5-го сентября. В некоторых православных обществах заведено то же. Боюсь, не утерплю и скажу слово! Говорил бы по мысли Кирилла Белозерского , како: «крестьяне ся пропивают, а души гибнут». Но как проповедовать без цензуры не смею, то хочу интригой учредить у себя общество трезвости. Что делать, за неволю и патеру Игнатию Лойоле следовать станешь, когда прямою дорогой ходу нет.
7-го октября. Составили проект нашему обществу, но утверждения оному еще нет, а зато пишут, что винный откупщик жаловался министру на проповедников, что они не допускают народ пить. Ах ты, дерзкая каналья! Еще жаловаться смеет, да еще и министру!..

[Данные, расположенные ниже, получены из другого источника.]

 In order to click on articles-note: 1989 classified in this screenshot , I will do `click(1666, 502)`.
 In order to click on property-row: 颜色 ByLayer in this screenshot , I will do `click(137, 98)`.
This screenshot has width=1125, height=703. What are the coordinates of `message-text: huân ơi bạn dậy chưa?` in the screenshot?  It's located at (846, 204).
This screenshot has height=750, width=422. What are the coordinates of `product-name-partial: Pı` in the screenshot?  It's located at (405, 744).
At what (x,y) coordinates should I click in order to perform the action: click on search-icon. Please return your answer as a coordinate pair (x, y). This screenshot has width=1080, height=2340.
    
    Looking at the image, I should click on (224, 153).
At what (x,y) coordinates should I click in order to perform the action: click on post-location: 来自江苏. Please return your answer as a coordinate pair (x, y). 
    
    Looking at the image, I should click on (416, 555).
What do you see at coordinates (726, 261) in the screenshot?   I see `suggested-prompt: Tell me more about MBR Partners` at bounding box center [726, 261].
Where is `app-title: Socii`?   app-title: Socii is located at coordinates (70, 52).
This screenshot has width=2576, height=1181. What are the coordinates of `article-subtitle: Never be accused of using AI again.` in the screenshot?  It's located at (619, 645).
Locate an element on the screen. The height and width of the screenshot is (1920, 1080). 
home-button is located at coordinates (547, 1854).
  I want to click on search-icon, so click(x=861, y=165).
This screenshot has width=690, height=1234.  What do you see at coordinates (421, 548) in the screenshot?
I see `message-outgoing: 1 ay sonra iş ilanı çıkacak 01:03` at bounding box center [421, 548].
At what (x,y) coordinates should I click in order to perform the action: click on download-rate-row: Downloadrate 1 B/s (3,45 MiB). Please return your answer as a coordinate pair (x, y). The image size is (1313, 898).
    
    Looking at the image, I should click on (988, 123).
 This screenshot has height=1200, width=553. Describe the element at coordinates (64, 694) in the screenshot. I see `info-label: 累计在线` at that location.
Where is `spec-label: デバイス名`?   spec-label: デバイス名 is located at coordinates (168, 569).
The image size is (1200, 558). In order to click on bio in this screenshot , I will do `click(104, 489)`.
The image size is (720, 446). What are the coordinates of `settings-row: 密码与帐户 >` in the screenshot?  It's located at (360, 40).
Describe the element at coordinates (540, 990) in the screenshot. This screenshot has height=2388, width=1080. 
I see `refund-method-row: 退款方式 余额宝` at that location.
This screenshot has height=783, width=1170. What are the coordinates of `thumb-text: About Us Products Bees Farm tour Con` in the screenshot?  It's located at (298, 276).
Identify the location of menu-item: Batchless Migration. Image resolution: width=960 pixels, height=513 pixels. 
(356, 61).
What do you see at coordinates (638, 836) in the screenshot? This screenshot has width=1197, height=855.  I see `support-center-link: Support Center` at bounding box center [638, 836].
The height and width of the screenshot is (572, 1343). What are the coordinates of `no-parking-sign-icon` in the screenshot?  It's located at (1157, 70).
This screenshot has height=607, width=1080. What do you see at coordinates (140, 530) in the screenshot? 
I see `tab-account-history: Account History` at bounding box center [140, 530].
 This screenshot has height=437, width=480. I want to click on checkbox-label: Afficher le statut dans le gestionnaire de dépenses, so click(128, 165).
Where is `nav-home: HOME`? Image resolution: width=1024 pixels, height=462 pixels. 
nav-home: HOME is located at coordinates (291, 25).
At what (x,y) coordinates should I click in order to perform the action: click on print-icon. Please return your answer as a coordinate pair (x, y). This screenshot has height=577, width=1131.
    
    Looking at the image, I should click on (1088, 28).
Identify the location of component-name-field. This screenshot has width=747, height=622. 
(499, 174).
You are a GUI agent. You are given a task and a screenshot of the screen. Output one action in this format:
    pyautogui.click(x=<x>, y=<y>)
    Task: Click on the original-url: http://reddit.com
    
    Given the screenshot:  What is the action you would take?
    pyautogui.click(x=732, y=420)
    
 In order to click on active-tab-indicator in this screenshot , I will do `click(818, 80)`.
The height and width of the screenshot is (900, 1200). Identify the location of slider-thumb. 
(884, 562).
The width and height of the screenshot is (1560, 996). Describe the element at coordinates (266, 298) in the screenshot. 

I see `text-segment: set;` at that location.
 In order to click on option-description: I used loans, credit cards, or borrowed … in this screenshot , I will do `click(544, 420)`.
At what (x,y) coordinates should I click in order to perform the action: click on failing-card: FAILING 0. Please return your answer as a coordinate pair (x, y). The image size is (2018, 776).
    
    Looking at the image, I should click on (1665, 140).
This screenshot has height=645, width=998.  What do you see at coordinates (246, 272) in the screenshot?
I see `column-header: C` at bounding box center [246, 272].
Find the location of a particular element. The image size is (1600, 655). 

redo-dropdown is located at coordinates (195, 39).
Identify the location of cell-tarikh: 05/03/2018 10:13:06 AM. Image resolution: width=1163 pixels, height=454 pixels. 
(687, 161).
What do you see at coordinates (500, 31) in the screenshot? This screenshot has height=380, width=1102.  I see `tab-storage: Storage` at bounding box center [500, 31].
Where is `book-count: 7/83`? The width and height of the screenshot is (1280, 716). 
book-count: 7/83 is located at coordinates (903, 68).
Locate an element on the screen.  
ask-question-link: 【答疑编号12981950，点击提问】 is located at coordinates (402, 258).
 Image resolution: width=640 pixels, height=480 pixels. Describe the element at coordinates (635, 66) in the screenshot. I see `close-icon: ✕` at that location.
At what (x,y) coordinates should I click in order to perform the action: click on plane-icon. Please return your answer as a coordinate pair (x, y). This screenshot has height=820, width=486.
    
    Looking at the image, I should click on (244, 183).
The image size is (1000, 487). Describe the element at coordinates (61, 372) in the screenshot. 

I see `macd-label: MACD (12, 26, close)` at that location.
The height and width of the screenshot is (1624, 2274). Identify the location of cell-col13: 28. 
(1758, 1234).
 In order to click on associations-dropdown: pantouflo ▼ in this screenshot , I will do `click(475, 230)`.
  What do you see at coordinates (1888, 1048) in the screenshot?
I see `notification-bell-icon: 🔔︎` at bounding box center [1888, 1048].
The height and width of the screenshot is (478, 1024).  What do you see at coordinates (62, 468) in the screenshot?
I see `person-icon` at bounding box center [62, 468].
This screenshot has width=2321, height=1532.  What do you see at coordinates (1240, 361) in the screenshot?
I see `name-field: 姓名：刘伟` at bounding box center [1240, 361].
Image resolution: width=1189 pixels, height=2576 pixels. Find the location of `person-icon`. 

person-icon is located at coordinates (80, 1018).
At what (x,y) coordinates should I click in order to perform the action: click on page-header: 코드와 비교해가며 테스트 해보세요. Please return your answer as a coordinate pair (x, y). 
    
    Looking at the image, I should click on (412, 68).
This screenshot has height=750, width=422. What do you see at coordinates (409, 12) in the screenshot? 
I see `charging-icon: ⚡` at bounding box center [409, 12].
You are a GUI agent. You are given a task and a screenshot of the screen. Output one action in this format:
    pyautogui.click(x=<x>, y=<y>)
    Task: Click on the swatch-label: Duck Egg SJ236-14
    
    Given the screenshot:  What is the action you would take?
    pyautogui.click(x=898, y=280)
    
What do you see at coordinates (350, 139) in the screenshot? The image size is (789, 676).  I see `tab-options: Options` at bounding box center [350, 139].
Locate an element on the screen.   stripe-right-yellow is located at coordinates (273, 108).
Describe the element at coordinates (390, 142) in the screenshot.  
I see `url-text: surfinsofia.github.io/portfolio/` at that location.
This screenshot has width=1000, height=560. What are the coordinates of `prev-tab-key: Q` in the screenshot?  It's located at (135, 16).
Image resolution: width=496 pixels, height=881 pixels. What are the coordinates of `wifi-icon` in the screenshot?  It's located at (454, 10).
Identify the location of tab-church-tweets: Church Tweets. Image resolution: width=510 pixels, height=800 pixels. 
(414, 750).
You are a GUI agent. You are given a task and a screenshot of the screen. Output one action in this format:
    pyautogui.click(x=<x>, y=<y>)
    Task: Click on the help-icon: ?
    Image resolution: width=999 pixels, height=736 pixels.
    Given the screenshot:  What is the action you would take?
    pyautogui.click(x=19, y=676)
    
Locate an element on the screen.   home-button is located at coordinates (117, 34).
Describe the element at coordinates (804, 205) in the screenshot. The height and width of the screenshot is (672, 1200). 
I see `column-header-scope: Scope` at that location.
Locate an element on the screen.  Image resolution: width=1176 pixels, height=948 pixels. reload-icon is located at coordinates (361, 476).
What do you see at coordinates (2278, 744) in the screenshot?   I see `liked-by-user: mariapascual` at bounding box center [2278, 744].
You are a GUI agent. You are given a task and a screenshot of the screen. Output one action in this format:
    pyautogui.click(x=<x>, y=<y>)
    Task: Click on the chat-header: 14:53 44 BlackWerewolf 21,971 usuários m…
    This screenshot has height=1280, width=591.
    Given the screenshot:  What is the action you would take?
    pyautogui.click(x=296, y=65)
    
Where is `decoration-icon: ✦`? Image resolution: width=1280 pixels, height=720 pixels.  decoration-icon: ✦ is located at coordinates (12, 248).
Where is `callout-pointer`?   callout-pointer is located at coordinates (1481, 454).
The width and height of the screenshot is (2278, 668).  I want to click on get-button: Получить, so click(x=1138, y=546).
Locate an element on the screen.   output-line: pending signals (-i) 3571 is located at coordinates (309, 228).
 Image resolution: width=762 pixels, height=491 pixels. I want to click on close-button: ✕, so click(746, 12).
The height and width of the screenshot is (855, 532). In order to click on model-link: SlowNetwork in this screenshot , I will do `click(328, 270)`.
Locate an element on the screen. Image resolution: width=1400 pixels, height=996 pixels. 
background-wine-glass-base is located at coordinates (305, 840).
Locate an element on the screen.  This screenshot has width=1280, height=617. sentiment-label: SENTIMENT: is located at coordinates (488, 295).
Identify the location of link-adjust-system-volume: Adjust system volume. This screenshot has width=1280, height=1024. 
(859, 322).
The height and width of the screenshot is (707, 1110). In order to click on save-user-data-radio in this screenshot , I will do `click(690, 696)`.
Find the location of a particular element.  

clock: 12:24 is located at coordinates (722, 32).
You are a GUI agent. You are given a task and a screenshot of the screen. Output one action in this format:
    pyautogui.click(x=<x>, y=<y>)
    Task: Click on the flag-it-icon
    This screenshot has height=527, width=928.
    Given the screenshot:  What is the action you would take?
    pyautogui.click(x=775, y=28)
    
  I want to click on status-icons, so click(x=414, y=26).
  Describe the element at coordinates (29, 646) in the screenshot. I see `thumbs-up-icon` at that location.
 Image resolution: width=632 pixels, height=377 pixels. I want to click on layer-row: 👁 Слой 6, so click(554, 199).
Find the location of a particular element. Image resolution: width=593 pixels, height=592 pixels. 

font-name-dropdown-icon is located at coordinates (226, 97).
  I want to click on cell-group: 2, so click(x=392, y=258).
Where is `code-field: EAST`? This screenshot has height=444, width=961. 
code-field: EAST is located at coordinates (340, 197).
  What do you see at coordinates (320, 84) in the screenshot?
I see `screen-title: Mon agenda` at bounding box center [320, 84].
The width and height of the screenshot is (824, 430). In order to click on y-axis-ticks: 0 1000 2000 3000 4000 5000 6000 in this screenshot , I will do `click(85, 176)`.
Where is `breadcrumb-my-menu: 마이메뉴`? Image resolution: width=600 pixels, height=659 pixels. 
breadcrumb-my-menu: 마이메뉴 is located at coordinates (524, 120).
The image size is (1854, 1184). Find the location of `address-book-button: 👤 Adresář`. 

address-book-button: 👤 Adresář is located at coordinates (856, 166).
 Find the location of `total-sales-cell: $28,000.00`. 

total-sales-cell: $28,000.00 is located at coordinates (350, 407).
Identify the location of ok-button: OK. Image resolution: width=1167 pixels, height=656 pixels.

20-го октября. Бешеная весть! Газеты сообщают, что в июле сего года откупщики жаловались министру внутренних дел на православных священников, удерживающих народ от пьянства, и господин министр передал эту жалобу обер-прокурору святейшего синода, который отвечал, что «св. синод благословляет священнослужителей ревностно содействовать возникновению в некоторых городских и сельских сословиях благой решимости воздержания от употребления вина». Но откупщики не унялись и снова просили отменить указ святейшего синода, ибо, при содействии его, общества трезвости разведутся повсеместно. Тогда министр финансов сообщил будто бы обер-прокурору святейшего синода, что совершенное запрещение горячего вина, посредством сильно действующих на умы простого народа религиозных угроз и клятвенных обещаний, не должно быть допускаемо, как противное не только общему понятию о пользе умеренного употребления вина, но и тем постановлениям, на основании которых правительство отдало питейные сборы в откупное содержание. Затем, сказывают, сделано распоряжение, чтобы приговоры городских и сельских обществ о воздержании уничтожить и впредь городских собраний и сельских сходок для сей цели нигде не допускать. Пей, бедный народ, и распивайся!
8-го ноября. В день святых и небесных сил воеводы и архистратига Михаила прислан мне пребольшущий нос, дабы не токмо об учреждении общества трезвости не злоумышлял, но и проповедовать о сем не смел, имея в виду и сие, и оное, и всякое, и овакое, опричь единой пользы человеческой… Да не полно ли мне, наконец, все это писать? Довольно сплошной срам-то свой все записывать!